▸ Material provided
_ _ _ _

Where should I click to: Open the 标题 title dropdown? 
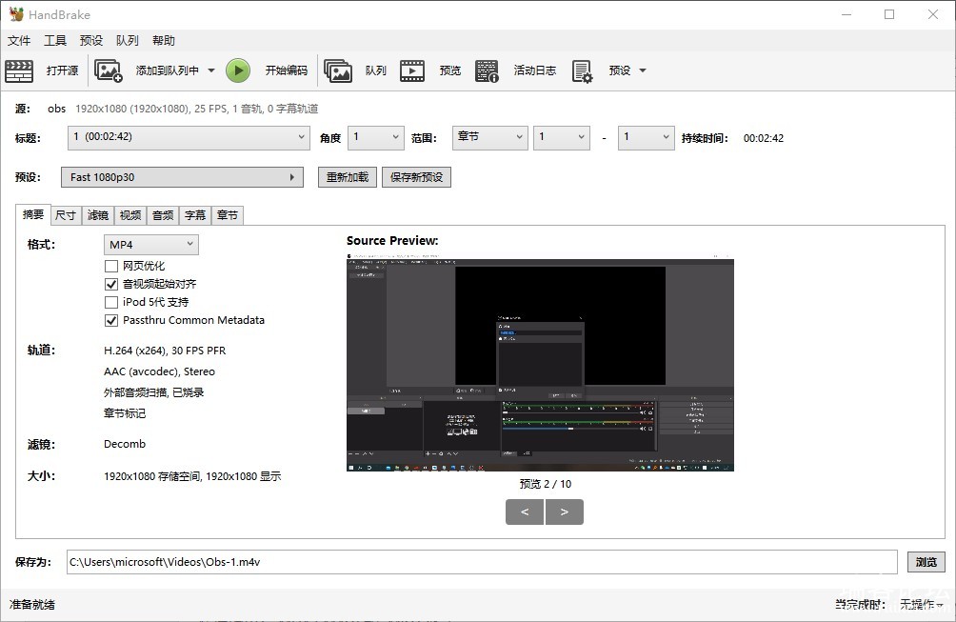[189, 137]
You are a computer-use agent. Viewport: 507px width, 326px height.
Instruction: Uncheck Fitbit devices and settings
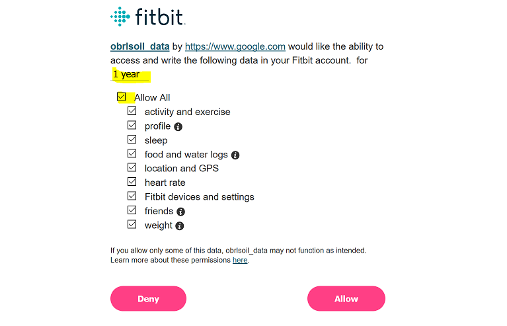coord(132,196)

_ _ _ _

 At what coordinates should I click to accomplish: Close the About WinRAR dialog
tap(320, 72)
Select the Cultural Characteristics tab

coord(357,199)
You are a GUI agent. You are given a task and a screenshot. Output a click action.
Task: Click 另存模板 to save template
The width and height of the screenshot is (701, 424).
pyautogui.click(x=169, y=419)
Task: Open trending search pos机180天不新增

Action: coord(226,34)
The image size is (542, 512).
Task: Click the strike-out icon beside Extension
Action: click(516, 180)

_ _ _ _

▸ Your goal
Identify each line of the material where the word "agent" shows up, and copy it.

▸ Your solution
You are a computer-use agent. Viewport: 507px width, 326px height.
You are a GUI agent. You are given a task and a screenshot. Output a click action.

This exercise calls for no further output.